Single-cell RNA sequencing and cell annotation
scRNA-seq libraries were constructed with SeekOne® MM Single Cell 3′ Library Kit (SeekGene). Raw data were processed with CellRanger (v3.0) aligned to mm10. Low-quality cells (<200 genes or >30% mitochondrial content) were removed. Data integration and batch correction used scVI. Top 2000 highly variable genes were selected for low-dimensional latent space, followed by Leiden clustering and UMAP visualization via Scanpy. Subclustering and manual annotation were based on marker genes.

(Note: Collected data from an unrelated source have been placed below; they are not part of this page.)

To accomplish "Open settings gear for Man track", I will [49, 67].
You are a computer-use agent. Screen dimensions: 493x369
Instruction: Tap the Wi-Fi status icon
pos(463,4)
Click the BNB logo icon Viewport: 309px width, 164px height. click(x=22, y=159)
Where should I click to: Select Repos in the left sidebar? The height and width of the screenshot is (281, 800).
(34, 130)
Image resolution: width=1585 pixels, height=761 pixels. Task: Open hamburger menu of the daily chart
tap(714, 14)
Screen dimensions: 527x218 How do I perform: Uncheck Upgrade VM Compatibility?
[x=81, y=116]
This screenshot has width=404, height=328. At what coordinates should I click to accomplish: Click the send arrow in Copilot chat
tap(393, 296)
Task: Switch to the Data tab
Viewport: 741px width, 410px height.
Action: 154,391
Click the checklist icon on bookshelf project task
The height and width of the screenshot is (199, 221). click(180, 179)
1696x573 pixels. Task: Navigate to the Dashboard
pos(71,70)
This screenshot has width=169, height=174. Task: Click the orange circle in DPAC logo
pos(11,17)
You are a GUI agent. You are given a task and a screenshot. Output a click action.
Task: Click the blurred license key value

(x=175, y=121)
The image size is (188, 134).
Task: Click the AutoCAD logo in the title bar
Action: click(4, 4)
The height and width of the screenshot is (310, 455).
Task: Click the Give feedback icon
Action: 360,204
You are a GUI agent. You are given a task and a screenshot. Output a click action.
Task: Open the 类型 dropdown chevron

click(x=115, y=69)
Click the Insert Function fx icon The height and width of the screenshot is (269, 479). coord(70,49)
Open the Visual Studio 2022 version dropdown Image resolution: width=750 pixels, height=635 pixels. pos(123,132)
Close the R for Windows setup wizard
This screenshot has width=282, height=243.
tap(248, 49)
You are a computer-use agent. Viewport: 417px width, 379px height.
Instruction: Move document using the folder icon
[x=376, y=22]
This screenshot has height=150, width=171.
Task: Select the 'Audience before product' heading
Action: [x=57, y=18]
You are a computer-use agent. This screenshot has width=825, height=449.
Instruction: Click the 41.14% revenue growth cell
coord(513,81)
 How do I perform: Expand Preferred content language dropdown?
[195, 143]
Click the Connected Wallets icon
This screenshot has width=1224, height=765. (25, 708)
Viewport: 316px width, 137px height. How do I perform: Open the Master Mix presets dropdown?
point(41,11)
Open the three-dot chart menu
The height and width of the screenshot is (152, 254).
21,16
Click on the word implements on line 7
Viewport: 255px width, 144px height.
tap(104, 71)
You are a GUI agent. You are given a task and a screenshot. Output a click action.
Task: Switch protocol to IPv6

Pseudotime and pathway activity analyses
Pseudotime trajectory analysis was performed using Monocle2, ordering cells with principal components from PTC time-course data. Branch-dependent genes were identified by branched expression analysis modeling and annotated via KEGG. Single-cell pathway activity scores were calculated with AUCell and visualized on UMAP using ggplot2 (v3.5.0).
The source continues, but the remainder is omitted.